START Given passage
October 17, 2022
On 27 September 2022, following a ministerial review, the Office of Financial Sanctions Implementation (OFSI) imposed a monetary penalty of £30,000 in accordance with s. 146 of the Policing and Crime Act 2017 (PACA) against Hong Kong International Wine and Spirits Competition Limited (HKIWSC) for breaching UK[1] and EU[2] sanctions regulations. According to the relevant legislative provisions, it is prohibited to make funds or economic resources available, directly or indirectly, to a sanctioned party.
Between September 2017 and August 2020 HKIWSC received three payments and seventy-eight wine bottles from the sanctioned State Unitary Enterprise of the ‘Republic of Crimea’ Production-Agrarian Union (Massandra) for entry into HKIWSC’s 2017, 2018, 2019 and 2020 competitions.
END Given passage
START Excerpted records
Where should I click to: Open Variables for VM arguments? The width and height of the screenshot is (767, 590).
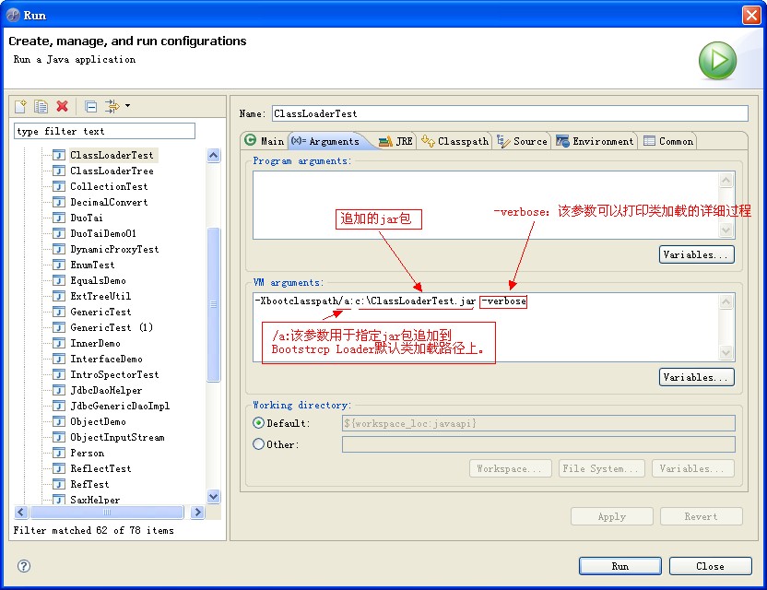696,376
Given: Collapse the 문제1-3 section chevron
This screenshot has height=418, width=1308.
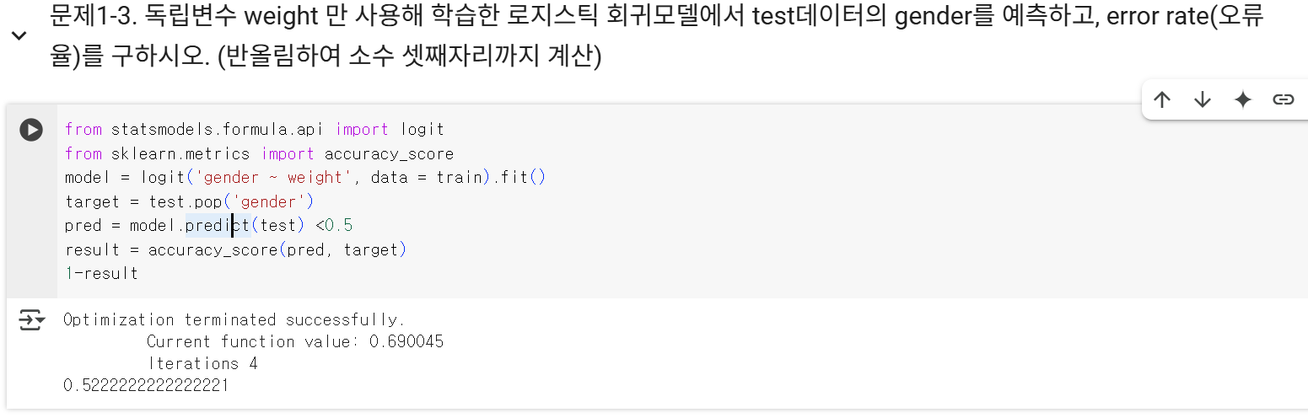Looking at the screenshot, I should 19,36.
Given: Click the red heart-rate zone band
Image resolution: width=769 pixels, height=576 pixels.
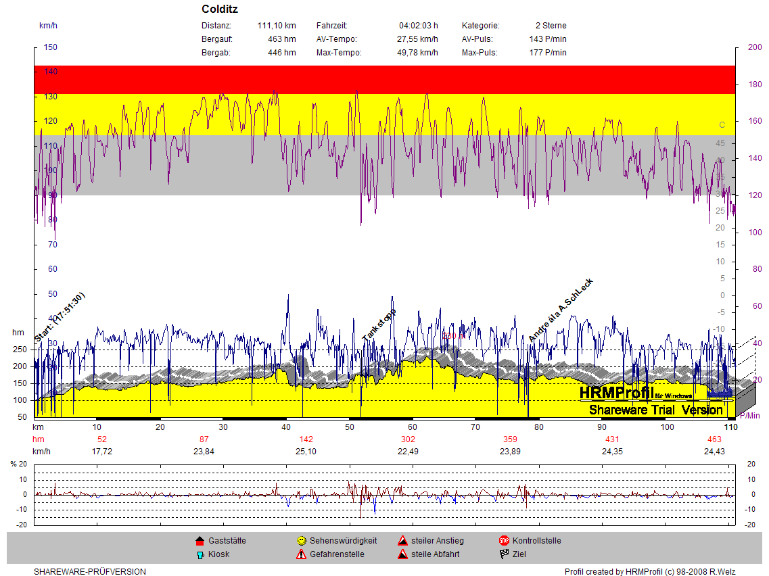Looking at the screenshot, I should 384,80.
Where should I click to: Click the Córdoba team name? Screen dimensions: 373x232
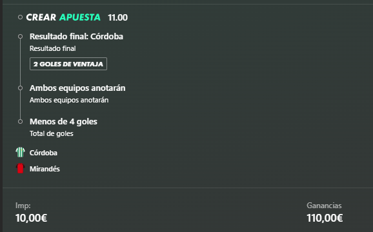(x=43, y=153)
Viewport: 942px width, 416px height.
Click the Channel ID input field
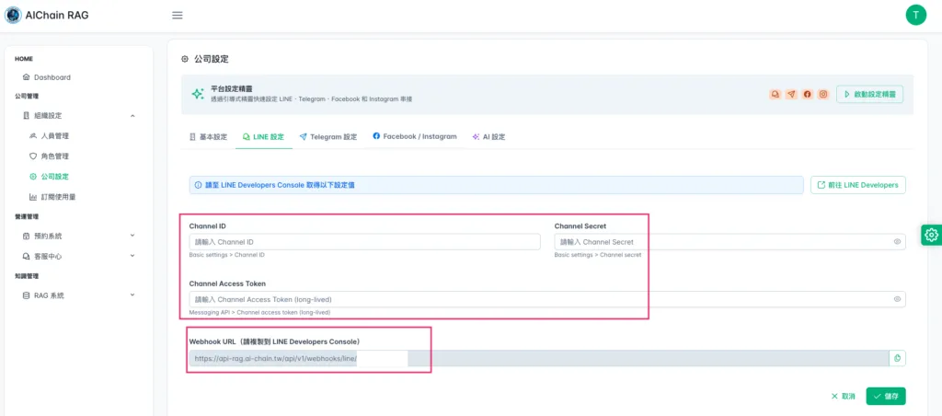[364, 242]
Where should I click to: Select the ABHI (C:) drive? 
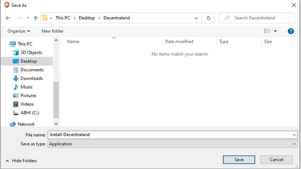pos(30,113)

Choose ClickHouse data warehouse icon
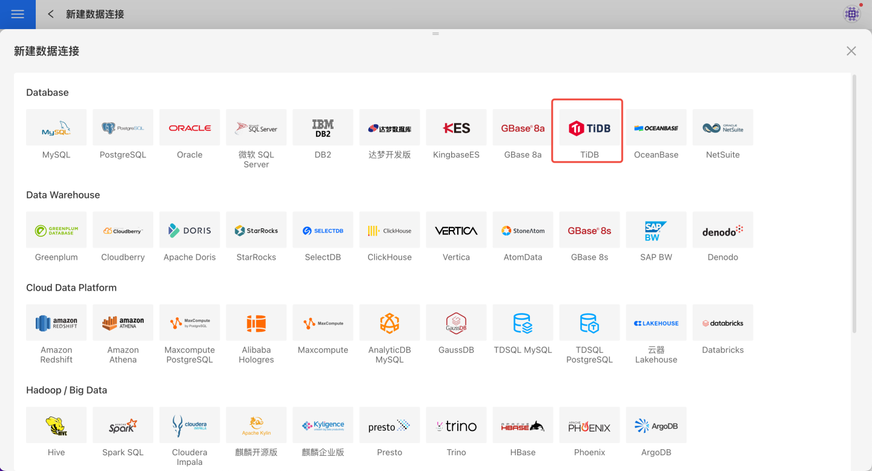pos(389,230)
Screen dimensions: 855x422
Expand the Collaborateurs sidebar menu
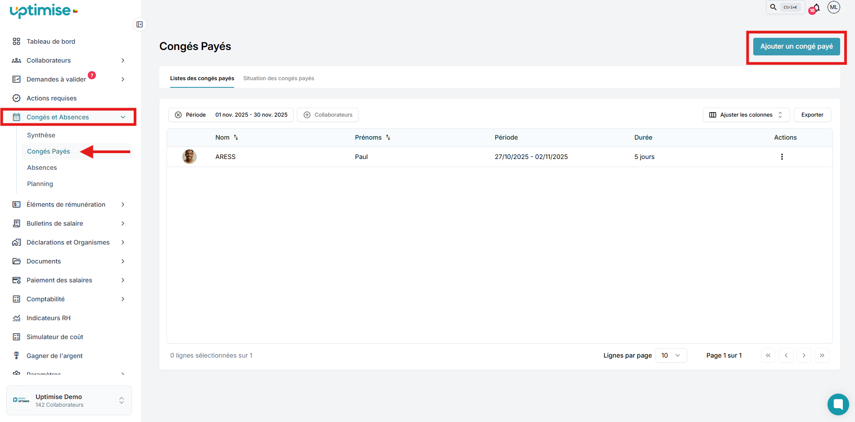tap(122, 60)
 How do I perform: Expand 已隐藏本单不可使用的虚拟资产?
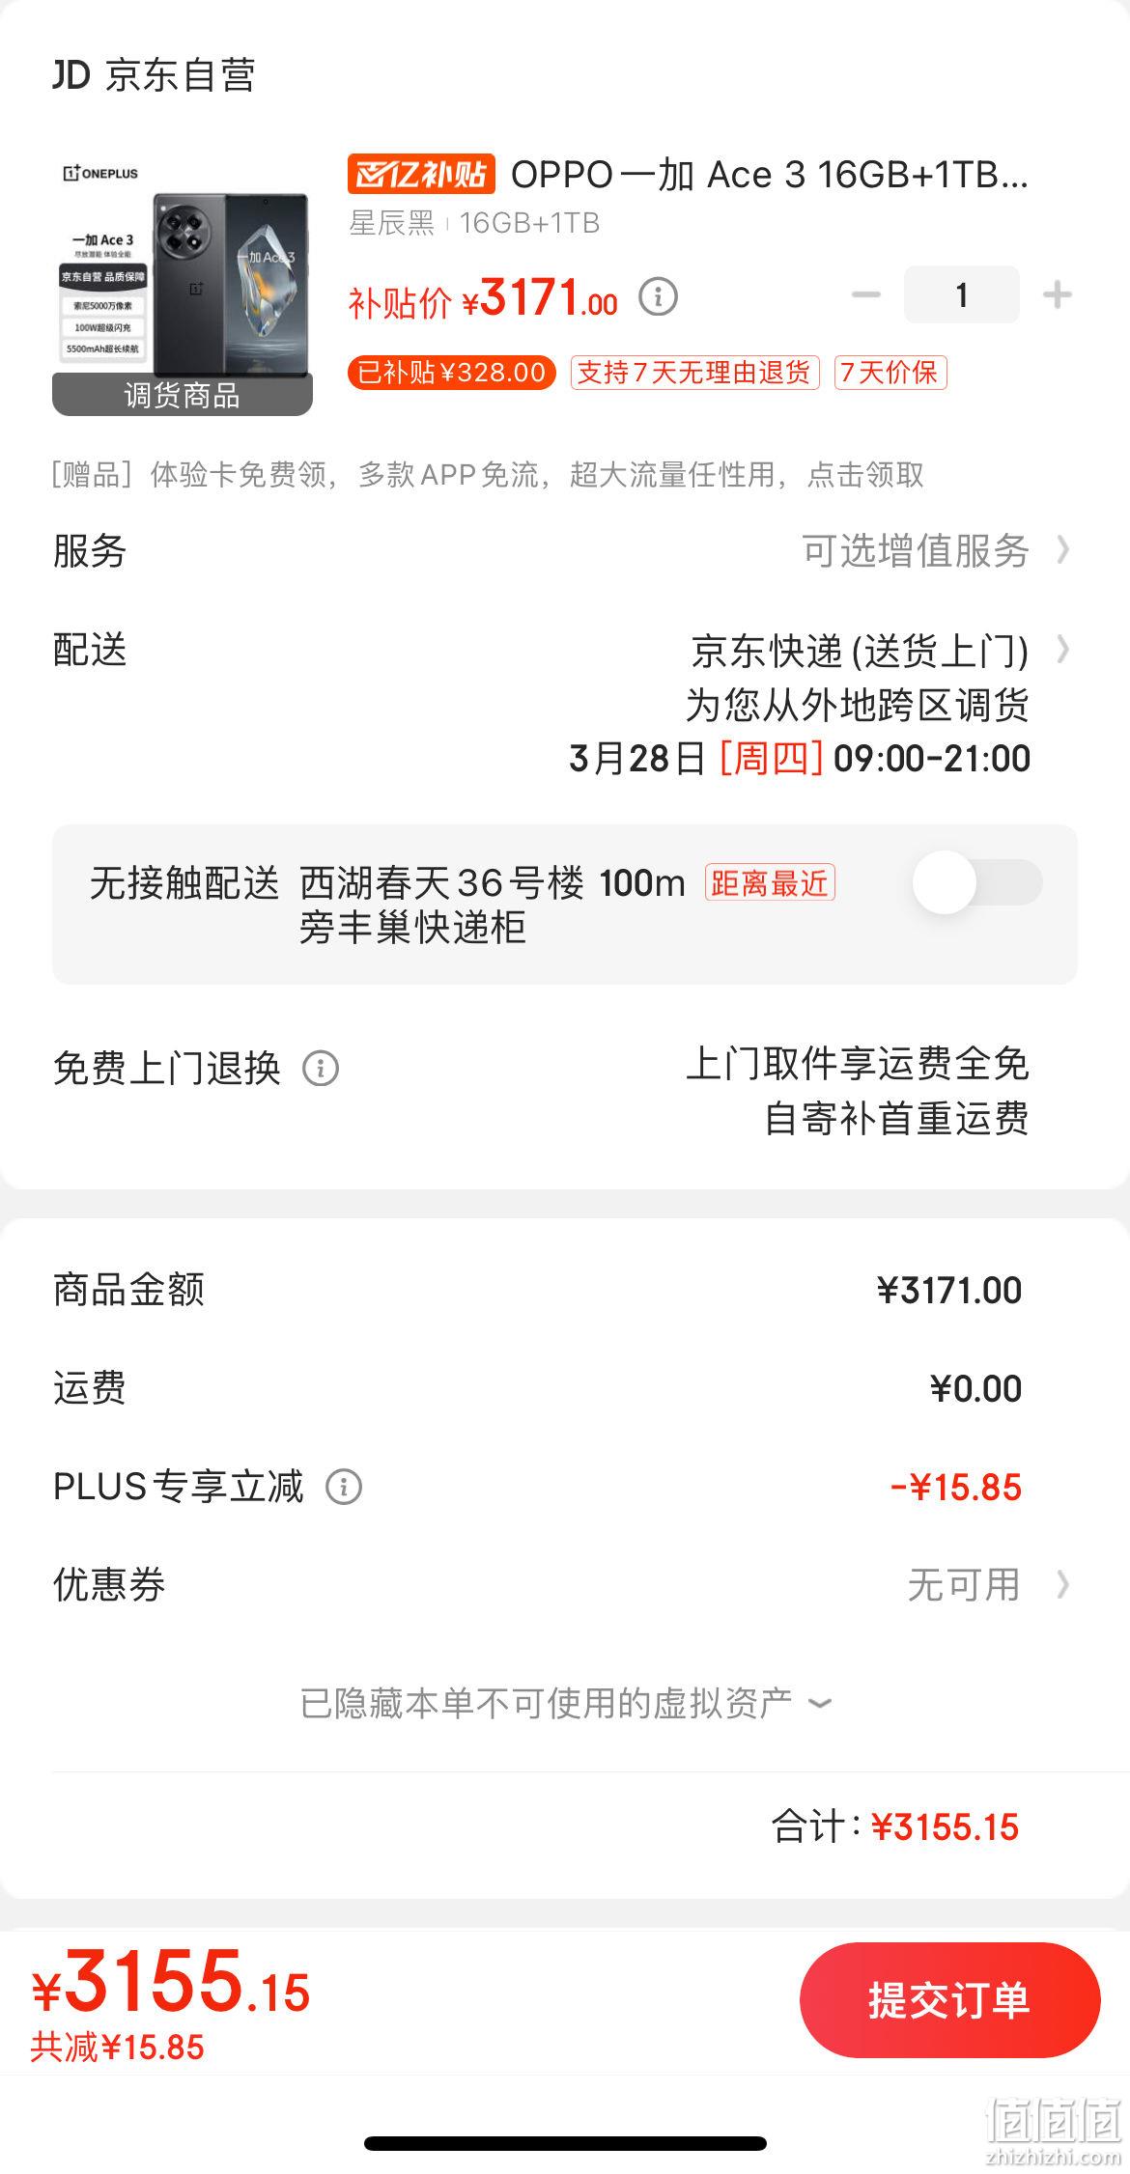(566, 1703)
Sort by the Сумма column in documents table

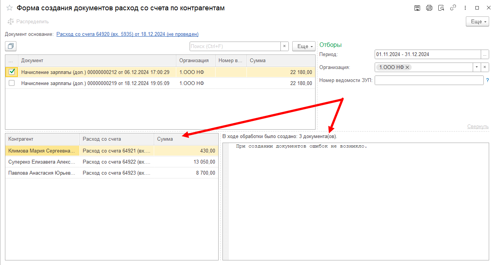(281, 60)
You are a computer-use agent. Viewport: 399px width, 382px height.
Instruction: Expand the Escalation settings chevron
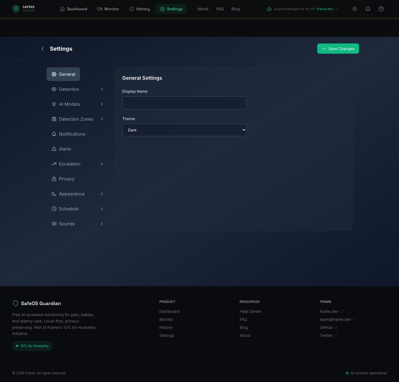tap(102, 164)
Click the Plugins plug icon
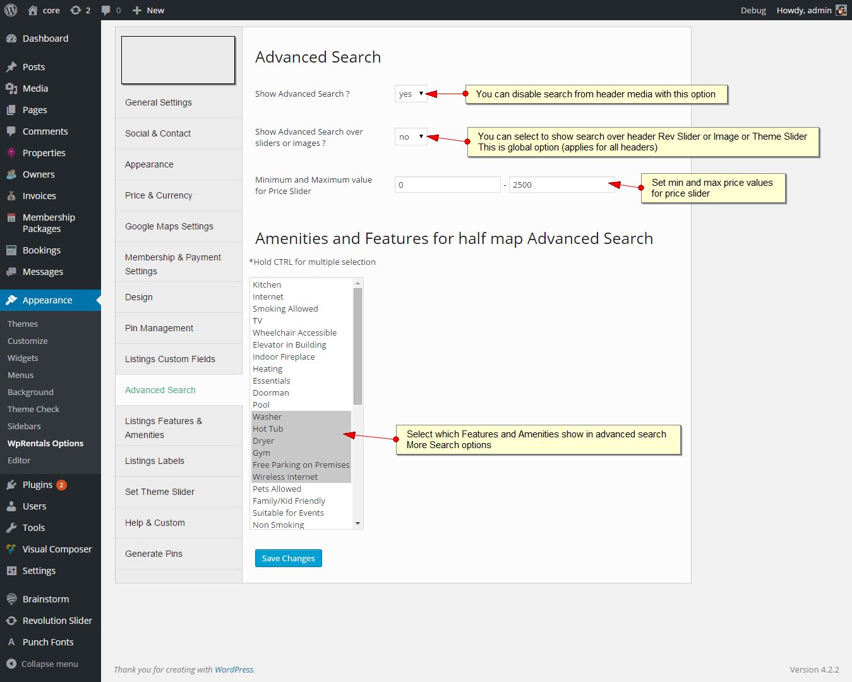Screen dimensions: 852x682 11,485
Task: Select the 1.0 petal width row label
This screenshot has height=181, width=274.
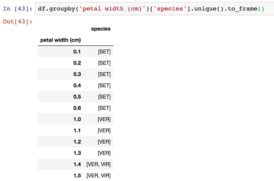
END Excerpted records
# Tasks to carry out
(A) In the OFSI penalty text, what was the amount of the monetary penalty imposed on HKIWSC?
(B) Decide whether each statement agrees with the OFSI penalty text. Answer yes or no, and quote the deciding words.
(i) OFSI imposed the penalty on 27 September 2022.
(ii) Massandra's payments to HKIWSC covered entry only into the 2019 and 2020 competitions.
(iii) The penalty was imposed under the Policing and Crime Act 2017.
(C) Rewrite the paragraph of the OFSI penalty text that begins "On 27 September 2022" as a bulleted list, keeping its main facts.
The items have no connection to the OFSI penalty text.

# Responses in order
(A) £30,000.

(B)
(i) Yes: "On 27 September 2022, following a ministerial review, the Office of Financial Sanctions Implementation (OFSI) imposed a monetary penalty"
(ii) No: "for entry into HKIWSC’s 2017, 2018, 2019 and 2020 competitions"
(iii) Yes: "in accordance with s. 146 of the Policing and Crime Act 2017 (PACA)"

(C)
- Date: 27 September 2022, after a ministerial review
- Imposed by: the Office of Financial Sanctions Implementation (OFSI)
- Penalty: £30,000, under s. 146 of the Policing and Crime Act 2017 (PACA)
- Penalized party: Hong Kong International Wine and Spirits Competition Limited (HKIWSC)
- Reason: breaching UK and EU sanctions regulations
- Rule breached: funds or economic resources may not be made available, directly or indirectly, to a sanctioned party